Adding restaurants and retail space as Tampa International Airport has done will make the convention center a destination for everyone, not just out-of-town visitors, he said.
Breiter said that approach can be risky because it puts the convention center in direct competition for customers with restaurants and other venues that usually complement a convention site.
“It's really a difficult situation for the centers to be in,” she said.
“Their focus is on being busy year-round,” said Santiago Corrada, head of Visit Tampa Bay, the region's tourism agency. Visit Tampa Bay works with the convention center to bring meetings to Tampa.
Diversity is an important part of protecting the area against expected losses like last year's sequestration-related cancellations, Corrada said.
“But government and military conferences you can't turn your back on,” he said.

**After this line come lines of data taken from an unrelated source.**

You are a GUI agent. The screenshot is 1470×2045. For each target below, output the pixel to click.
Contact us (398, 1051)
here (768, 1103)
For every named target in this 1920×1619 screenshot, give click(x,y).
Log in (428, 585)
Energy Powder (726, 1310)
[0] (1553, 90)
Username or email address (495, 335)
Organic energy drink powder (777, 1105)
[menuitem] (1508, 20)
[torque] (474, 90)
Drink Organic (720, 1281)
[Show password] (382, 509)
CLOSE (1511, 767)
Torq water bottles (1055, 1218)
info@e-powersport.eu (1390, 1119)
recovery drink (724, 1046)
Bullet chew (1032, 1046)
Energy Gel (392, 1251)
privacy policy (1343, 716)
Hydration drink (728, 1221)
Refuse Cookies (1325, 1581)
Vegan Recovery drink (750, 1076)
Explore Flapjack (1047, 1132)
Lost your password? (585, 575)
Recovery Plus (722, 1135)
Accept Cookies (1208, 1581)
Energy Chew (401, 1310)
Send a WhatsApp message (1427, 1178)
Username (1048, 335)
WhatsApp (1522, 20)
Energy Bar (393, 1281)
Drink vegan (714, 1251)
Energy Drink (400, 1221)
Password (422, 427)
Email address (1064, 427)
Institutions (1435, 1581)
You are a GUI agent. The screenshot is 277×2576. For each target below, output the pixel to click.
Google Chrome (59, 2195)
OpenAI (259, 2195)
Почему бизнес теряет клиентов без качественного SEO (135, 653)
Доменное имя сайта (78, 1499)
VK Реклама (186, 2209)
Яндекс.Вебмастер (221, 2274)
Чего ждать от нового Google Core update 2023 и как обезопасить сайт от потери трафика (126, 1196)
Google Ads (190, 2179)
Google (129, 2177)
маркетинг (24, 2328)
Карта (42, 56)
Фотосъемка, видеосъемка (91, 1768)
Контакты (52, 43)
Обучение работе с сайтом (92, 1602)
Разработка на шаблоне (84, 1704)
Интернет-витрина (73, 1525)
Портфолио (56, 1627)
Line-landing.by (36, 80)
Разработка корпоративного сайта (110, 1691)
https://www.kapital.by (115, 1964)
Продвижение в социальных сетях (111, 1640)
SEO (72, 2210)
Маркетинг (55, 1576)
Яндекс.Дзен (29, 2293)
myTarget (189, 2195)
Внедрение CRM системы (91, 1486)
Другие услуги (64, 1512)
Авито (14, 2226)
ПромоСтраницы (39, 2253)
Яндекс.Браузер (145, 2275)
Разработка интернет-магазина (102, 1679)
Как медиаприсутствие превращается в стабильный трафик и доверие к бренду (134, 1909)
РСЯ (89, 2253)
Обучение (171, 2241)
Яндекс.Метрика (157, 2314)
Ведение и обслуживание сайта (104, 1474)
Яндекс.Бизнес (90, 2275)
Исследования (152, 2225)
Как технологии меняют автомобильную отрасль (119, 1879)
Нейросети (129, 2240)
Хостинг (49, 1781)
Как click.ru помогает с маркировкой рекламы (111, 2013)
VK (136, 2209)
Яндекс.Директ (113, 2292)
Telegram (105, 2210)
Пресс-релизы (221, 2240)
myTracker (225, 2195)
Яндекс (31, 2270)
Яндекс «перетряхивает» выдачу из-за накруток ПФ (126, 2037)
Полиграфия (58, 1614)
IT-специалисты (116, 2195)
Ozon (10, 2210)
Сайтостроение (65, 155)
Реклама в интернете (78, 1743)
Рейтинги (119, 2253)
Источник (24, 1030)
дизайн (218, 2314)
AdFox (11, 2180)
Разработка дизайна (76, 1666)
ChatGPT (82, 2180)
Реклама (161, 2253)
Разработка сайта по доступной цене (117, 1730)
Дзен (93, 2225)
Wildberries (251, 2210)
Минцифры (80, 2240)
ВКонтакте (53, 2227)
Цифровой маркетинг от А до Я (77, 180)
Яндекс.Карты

Still, Visit Tampa Bay has begun reaching out to trade associations, unions and other groups that haven't been here before. Two or three medium-sized gatherings can be just as profitable as a single large one — and they're less likely to leave the city holding a large, empty bag, he said.
“So if we can put two or three medium-sized conventions together that add up to a mega-convention, we're happy with that,” Corrada said.
Meantime, Corrada said, Visit Tampa Bay has been talking with attorneys from the city's large hotels about writing contracts that give the hotels some protection if things go bust suddenly, as they did during sequestration and the shutdown.
It's a tricky process in an industry built on personal contacts and positive experiences.
“I don't think we've come to any conclusions yet,” Corrada said.